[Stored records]

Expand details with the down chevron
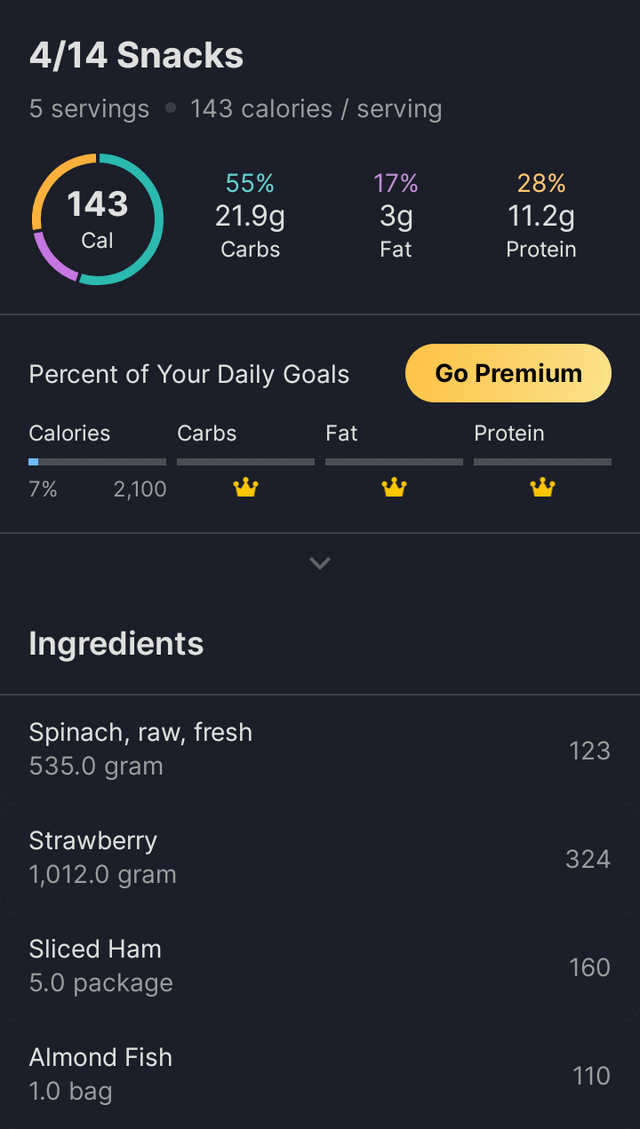Image resolution: width=640 pixels, height=1129 pixels. pos(320,563)
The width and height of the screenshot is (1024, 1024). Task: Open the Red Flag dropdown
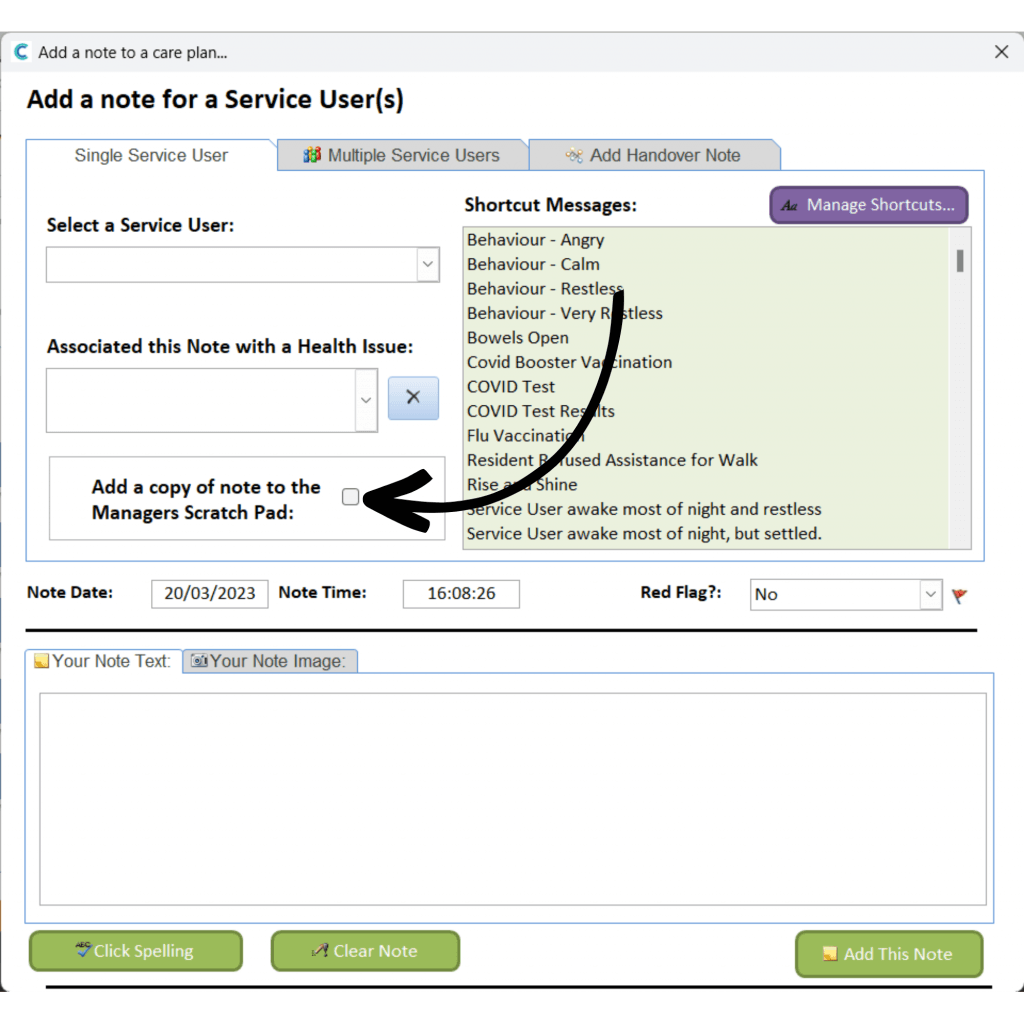[931, 594]
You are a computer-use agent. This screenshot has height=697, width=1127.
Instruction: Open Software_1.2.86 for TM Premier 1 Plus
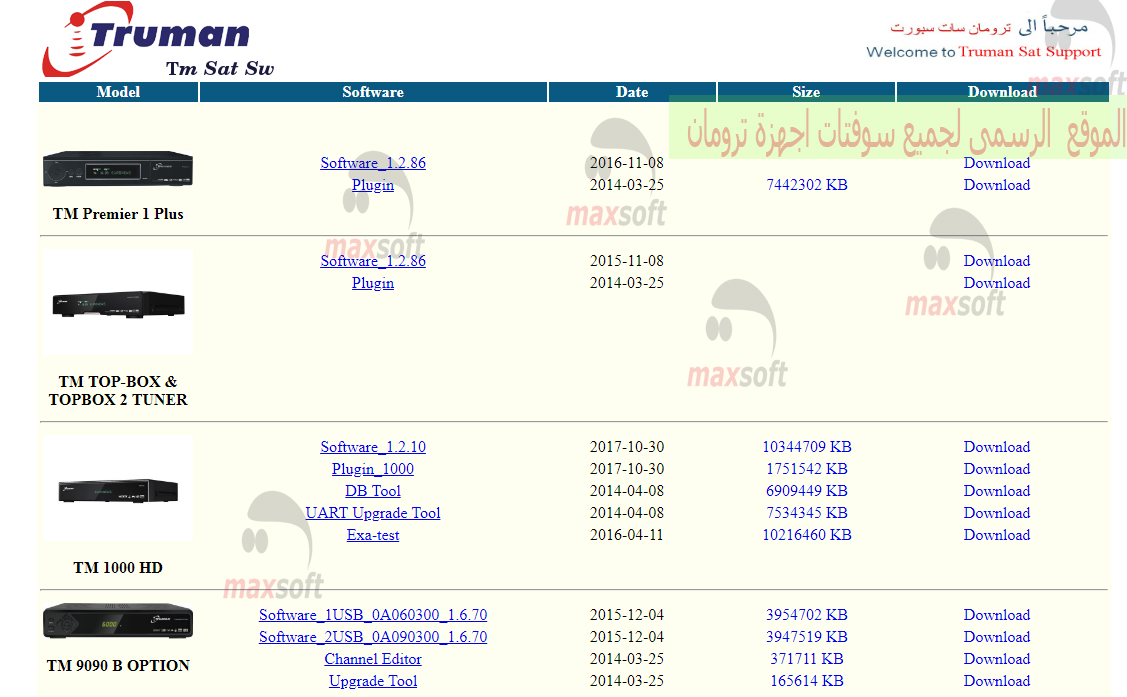point(373,162)
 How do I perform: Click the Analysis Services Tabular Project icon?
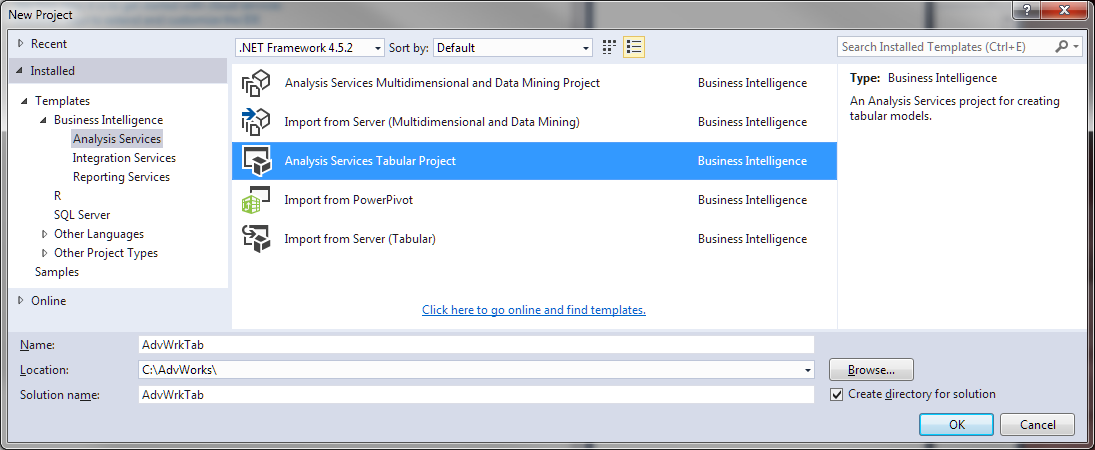pyautogui.click(x=256, y=161)
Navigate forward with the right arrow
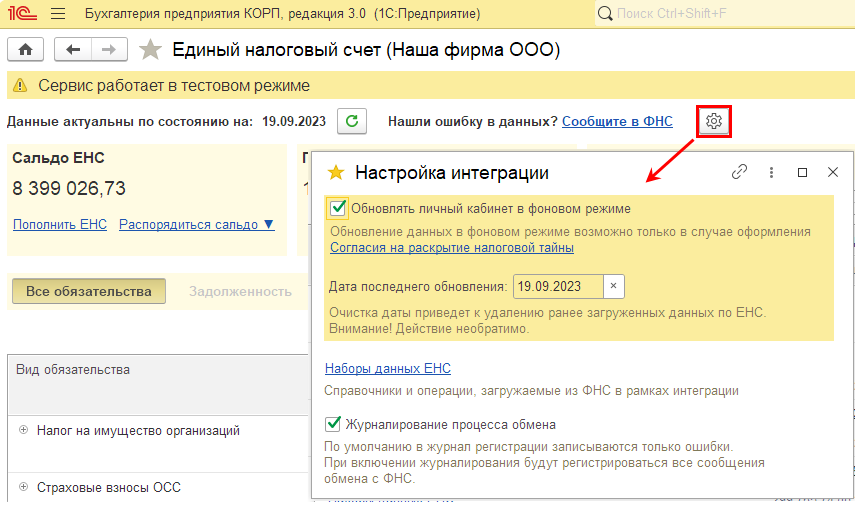 pos(109,50)
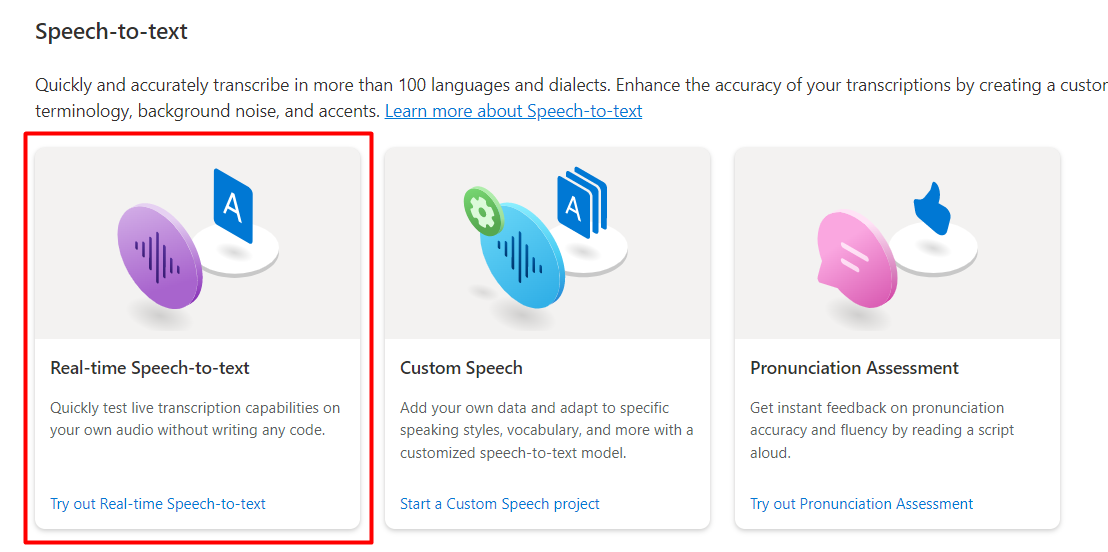Image resolution: width=1108 pixels, height=552 pixels.
Task: Open the Start a Custom Speech project link
Action: pos(500,504)
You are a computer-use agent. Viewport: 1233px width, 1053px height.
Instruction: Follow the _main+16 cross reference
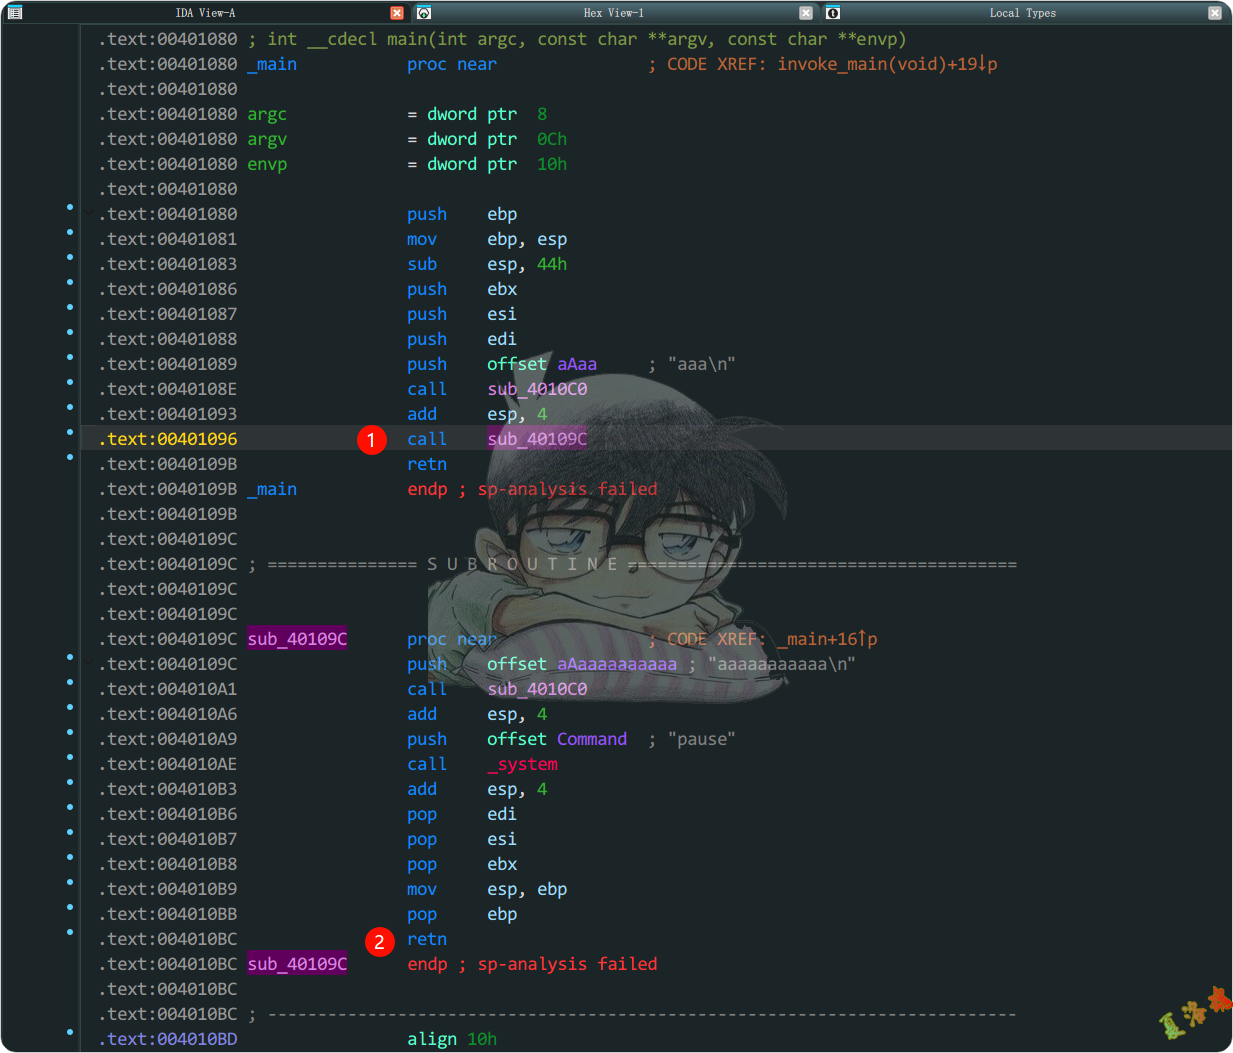[x=831, y=639]
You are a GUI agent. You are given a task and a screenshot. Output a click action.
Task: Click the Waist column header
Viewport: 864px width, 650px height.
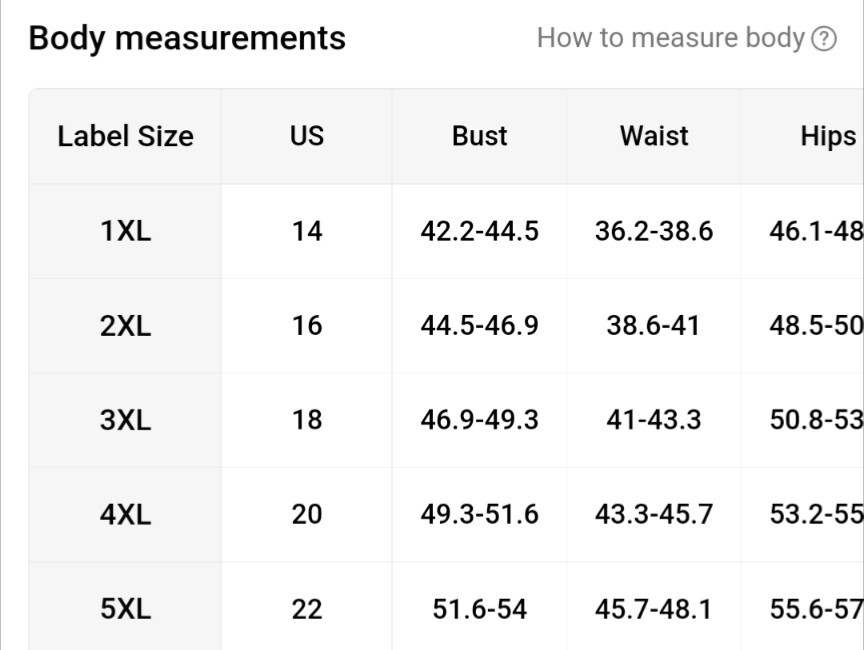click(x=654, y=136)
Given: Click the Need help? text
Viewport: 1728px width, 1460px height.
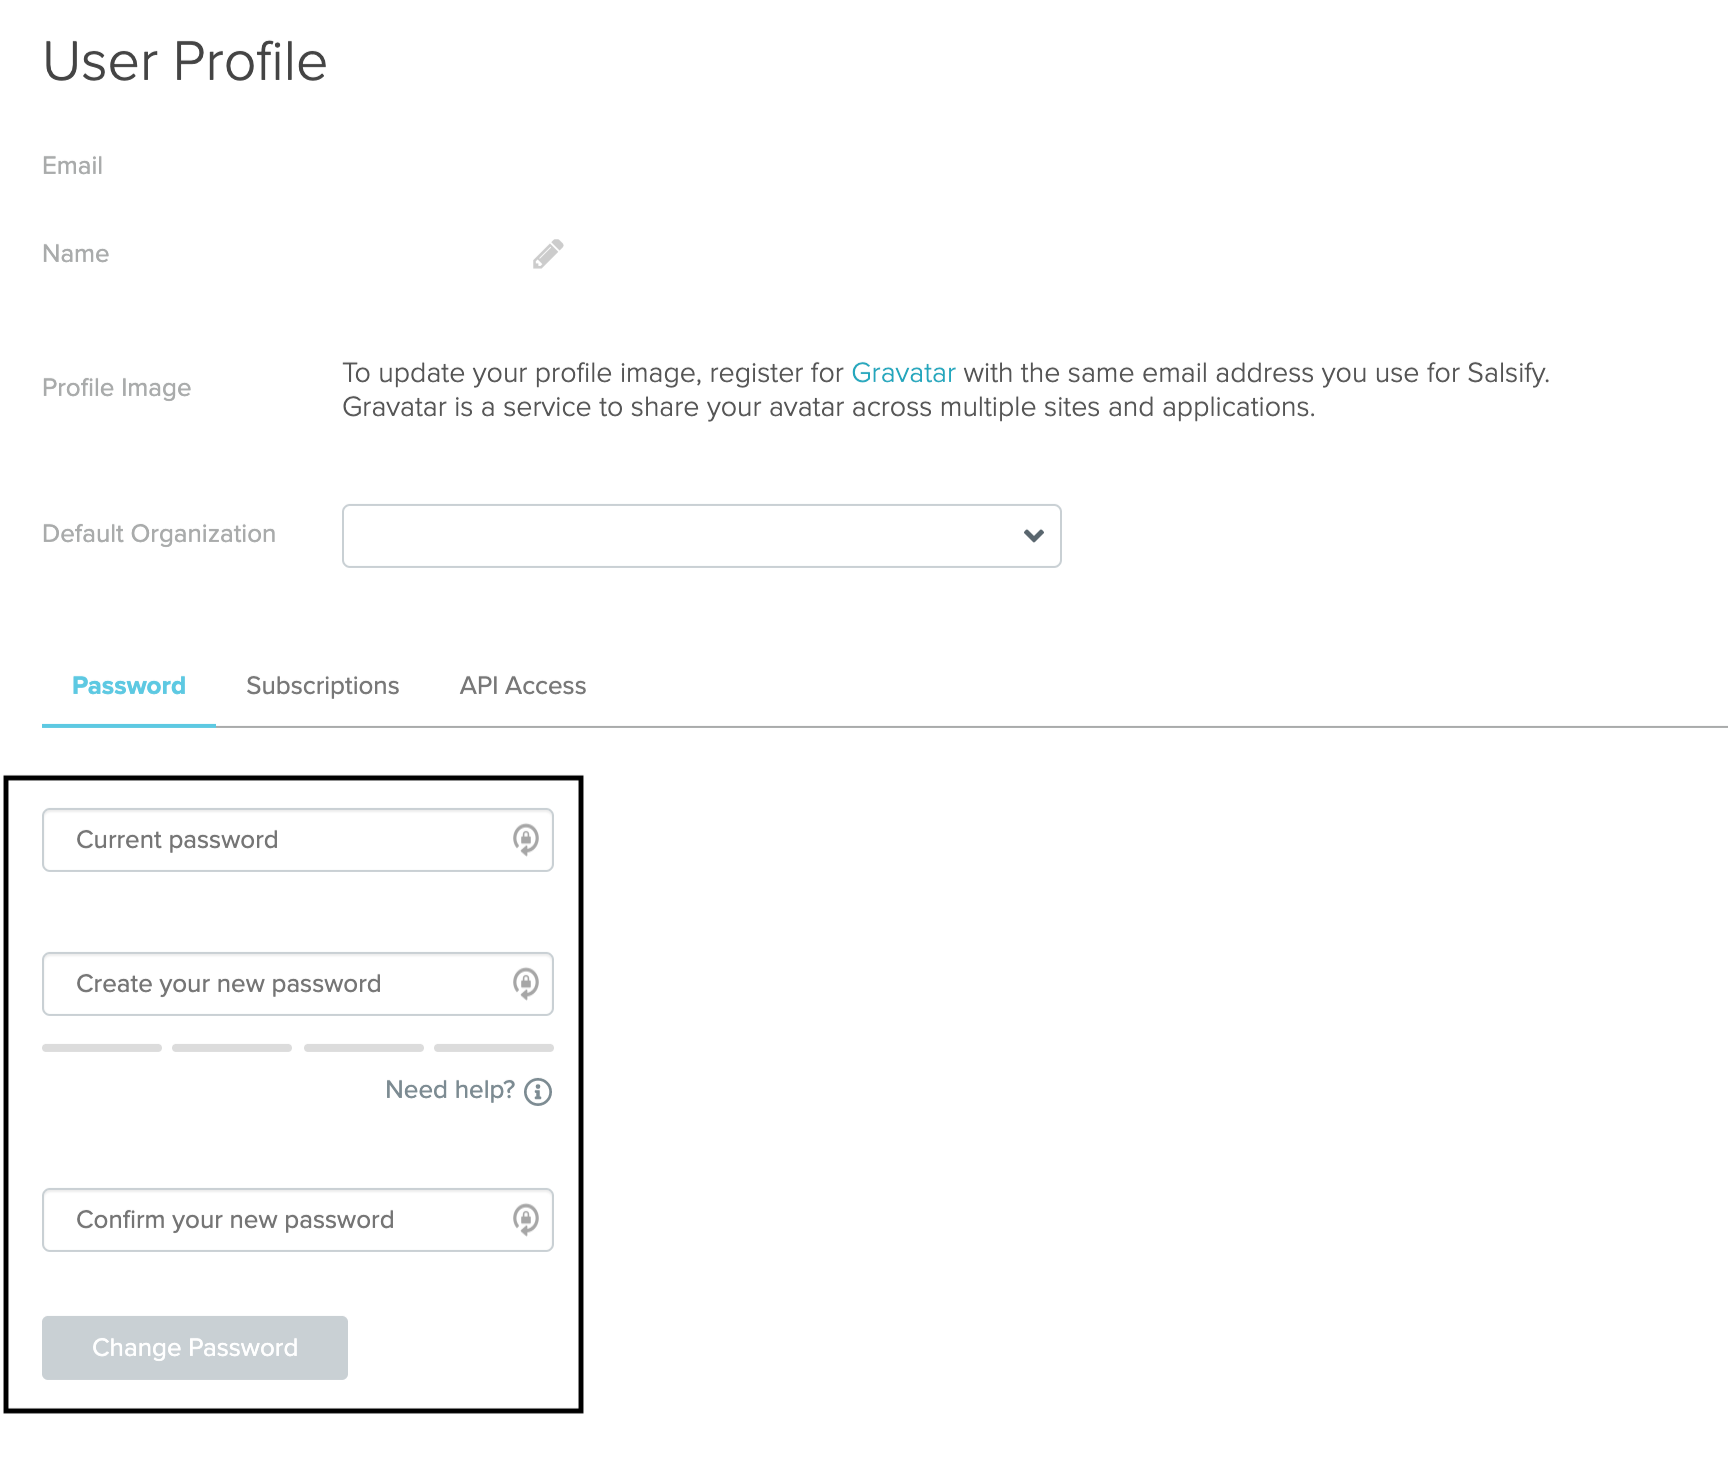Looking at the screenshot, I should [450, 1090].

● EXERCISE OBJECTIVE
Once the line containing "Given: Click the Need help? text" is found in the records above, it and every line after it up to the last must be repeated exactly, without pictures.

● ANSWER
Given: Click the Need help? text
Viewport: 1728px width, 1460px height.
Looking at the screenshot, I should [450, 1090].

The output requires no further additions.